Yeah, that checks out in so many ways. And maybe it’s just me, but that totally went over my head. I never would’ve figured that out on my own, but the movie doesn’t make a damn bit of sense any other way. And even then, there are certain aspects of the story — the antipsychotic medication, Lawrence’s relationship with Pfeiffer, Lawrence’s habit of hallucinating, etc. — that still don’t make a lot of sense.

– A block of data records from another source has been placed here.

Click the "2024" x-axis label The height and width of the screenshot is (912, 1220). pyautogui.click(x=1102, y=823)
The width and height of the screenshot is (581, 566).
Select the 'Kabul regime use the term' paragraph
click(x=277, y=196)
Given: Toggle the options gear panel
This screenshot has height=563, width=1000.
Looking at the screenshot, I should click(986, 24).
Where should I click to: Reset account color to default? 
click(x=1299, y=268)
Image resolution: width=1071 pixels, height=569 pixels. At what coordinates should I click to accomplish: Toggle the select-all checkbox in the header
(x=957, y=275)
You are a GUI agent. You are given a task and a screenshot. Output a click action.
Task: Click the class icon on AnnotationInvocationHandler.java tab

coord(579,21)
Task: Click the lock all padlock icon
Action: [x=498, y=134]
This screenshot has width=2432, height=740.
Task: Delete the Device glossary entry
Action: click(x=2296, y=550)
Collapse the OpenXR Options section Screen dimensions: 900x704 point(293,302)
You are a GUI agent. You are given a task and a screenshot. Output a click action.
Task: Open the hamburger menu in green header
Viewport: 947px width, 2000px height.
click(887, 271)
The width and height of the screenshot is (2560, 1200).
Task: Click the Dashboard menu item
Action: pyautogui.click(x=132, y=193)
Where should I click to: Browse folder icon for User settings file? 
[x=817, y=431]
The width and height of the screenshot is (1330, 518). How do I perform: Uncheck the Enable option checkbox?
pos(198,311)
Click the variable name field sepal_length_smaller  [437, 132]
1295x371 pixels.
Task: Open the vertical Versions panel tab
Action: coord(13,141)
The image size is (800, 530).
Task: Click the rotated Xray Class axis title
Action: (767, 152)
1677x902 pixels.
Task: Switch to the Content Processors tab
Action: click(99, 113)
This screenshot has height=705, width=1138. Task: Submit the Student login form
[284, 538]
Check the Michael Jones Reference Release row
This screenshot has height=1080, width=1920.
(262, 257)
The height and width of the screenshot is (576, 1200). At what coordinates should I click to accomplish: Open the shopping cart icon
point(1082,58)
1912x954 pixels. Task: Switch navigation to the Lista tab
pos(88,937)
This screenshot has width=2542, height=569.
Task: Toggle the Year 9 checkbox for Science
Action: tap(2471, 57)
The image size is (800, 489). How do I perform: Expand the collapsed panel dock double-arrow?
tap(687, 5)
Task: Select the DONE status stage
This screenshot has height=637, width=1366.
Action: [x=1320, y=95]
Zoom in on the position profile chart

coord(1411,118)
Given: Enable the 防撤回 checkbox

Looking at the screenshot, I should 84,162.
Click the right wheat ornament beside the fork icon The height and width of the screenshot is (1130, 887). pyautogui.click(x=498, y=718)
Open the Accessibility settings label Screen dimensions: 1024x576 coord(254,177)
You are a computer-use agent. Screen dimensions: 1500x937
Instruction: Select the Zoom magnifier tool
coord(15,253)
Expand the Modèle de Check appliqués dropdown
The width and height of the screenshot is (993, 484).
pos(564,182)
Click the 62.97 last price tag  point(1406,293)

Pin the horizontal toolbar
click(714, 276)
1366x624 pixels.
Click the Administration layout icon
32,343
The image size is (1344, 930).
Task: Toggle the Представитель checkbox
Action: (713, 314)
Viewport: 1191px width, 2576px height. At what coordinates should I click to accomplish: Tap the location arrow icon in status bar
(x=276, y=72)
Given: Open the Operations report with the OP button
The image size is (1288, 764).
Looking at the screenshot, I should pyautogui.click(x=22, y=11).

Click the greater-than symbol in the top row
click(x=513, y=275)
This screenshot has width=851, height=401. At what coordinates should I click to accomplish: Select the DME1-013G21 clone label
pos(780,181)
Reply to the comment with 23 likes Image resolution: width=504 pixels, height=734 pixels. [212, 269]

Before wrapping up, the cast certainly deserves mention. Jennifer Lawrence plays a woman with tremendous inner strength waiting to be pushed to the tipping point, Javier Bardem plays a loving husband of uncertain morality and intentions, Michelle Pfeiffer plays an assertive and self-absorbed beauty, Ed Harris plays a guy who’s easily liked if not entirely trustworthy… basically, all of the leads play to their strengths beautifully. Incidentally, Harris and Pfeiffer have two sons played by actual brothers Brian and Domhnall Gleeson. Stephen McHattie and Kristen Wiig are also among the powerful cameo players.
Taken as a work of narrative storytelling, mother! doesn’t make a lick of sense. The characters are all over the place, it’s impossible to establish any baseline of reality, and nothing is developed into anything coherent. But taken as a biblical metaphor for humanity’s relationship with God and our planet, it makes a lot of sense. Such a damn shame the film had to be so opaque about such an outlandish concept, though. If you’re lucky enough to see this movie armed with that knowledge, or if you’re clever enough to pick up on it for yourself, you’ll find a lot here to go over.
Overall, I’d say that this is definitely rental material. I absolutely recommend seeing it just to try something so beautifully unique and see if it’s your thing, but I’m sure all the extreme close-ups — not to mention that second half — would be easier to see on the small screen. Also, you’d have the option of stopping the movie partway through to pop in Dunkirk for the last half.